High-Tech Entrepreneur to Receive Honorary Degree
(Posted May 6, 2002)
HUNTINGDON, Pa. -- John Dale, retired executive vice president of the telecommunications software consulting firm Dale, Gesek, McWilliams and Sheridan, and a native of Curwensville, Clearfield County, will receive an honorary doctorate of humane letters degree from Juniata College May 12 at 2 p.m. during Juniata's 124th commencement ceremony.
Dale, a 1954 graduate of Juniata College, is one of the founders of DGM&S, a computer software, services and consulting business specializing in telecommunications and networking technology and products relating to those areas.
Dale has been a member of Juniata's Board of Trustees since 1997 and has made significant donations to Juniata, which allowed the college to establish its Information Technology program and several endowed chair faculty positions.

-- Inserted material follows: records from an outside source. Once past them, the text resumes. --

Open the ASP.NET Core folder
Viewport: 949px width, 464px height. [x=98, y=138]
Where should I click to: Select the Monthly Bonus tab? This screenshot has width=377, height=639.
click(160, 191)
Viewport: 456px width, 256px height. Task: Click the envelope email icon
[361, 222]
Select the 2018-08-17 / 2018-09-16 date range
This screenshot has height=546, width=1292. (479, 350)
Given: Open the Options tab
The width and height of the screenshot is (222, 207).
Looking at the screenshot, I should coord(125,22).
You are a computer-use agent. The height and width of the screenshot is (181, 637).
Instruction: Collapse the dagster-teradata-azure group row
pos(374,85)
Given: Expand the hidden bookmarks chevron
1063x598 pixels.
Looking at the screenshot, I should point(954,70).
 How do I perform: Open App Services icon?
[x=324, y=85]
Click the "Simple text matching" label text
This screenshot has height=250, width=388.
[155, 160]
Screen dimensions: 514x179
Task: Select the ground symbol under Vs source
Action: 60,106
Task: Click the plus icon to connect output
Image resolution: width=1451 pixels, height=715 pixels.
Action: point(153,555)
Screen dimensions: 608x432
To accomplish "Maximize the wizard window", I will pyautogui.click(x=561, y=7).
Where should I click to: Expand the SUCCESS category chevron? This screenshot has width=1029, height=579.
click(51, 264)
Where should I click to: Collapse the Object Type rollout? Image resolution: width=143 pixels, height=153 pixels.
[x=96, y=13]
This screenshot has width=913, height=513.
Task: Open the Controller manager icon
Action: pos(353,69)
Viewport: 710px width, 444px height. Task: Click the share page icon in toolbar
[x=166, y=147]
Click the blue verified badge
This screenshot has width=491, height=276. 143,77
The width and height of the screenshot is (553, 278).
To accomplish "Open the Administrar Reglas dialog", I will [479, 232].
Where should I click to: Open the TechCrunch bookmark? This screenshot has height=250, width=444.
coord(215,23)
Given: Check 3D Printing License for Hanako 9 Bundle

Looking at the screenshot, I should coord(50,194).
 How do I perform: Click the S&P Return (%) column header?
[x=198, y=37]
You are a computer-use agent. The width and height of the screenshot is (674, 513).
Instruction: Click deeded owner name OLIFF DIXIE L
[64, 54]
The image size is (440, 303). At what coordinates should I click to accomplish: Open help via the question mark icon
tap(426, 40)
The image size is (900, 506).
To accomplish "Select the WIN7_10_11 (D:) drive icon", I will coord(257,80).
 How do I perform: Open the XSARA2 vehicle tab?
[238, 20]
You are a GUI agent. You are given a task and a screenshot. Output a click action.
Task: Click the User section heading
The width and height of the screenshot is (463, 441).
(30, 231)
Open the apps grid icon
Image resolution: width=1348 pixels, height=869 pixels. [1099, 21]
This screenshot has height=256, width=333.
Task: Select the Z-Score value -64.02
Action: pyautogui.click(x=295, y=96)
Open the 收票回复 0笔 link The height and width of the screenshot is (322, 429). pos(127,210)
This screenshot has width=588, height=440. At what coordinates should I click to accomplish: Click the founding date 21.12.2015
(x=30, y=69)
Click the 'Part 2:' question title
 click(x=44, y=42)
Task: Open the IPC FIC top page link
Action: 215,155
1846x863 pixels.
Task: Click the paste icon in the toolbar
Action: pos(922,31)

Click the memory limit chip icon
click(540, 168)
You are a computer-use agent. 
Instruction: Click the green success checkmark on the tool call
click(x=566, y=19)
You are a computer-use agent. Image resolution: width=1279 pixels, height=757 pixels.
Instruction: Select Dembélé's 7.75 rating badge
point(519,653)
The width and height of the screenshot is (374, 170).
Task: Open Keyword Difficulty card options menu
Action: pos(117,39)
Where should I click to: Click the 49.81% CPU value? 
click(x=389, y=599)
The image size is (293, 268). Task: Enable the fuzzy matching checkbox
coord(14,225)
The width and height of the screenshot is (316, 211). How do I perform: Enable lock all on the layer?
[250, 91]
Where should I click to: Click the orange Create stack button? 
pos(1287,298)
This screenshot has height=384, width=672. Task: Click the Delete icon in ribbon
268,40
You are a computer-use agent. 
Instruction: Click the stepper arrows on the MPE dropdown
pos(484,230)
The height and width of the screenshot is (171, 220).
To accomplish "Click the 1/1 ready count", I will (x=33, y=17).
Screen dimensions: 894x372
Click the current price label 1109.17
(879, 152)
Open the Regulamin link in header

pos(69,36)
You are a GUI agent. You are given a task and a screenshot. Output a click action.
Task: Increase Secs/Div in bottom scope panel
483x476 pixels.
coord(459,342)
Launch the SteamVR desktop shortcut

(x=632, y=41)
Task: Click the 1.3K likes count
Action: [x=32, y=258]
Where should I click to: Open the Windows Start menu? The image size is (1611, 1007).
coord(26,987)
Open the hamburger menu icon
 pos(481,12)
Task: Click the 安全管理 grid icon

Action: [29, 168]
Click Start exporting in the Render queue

He also served on the college's Alumni Council from 1995 to 1997 and serves on the college's Information Technology advisory board.
He earned a bachelor's degree in mathematics from Juniata College and went on to attend the University of Wisconsin. He returned to Juniata as an instructor of mathematics in 1955, teaching junior- and senior-level courses. In 1958, he left Juniata to enter graduate school at the University of Pennsylvania, where he earned a master's degree in mathematics in 1960. He also served as a teaching assistant in mathematics at Penn from 1956 to 1960.
Dale started his career in business in 1960, after accepting a computer programmer position at RCA. He was promoted to manager of the telecommunications group several years later. He left RCA in 1967 to become telecommunications division manager for National Computer Analysts in Princeton, N.J. In 1968, he was promoted to vice president of the company.
In 1970, Dale became a consultant in telecommunications, forming Technology Management Group in Princeton, N.J., with Rex McWilliams. In 1974, the consultancy was expanded and renamed Dale, Gesek, McWilliams and Sheridan (DGM&S). Dale was a partner in the firm and held the title vice president of systems development. In 1982, he earned a master's degree in computer science from Rutgers University in New Brunswick, N.J.
In 1995, the DGM&S firm merged with Comverse Technologies Inc. and Dale retired in 1995 as executive vice president of DGM&S.
Dale lives in Medford, N.J. with his wife, Irene, who graduated from Juniata in 1958. The couple has four daughters, Denise Koetas, a social worker; Andrea Harris, a software manager at Comverse; Deborah Seidel, a vice president at the investment firm T. Rowe Price; and Valerie White, a librarian at Penn State York. The couple has seven grandchildren.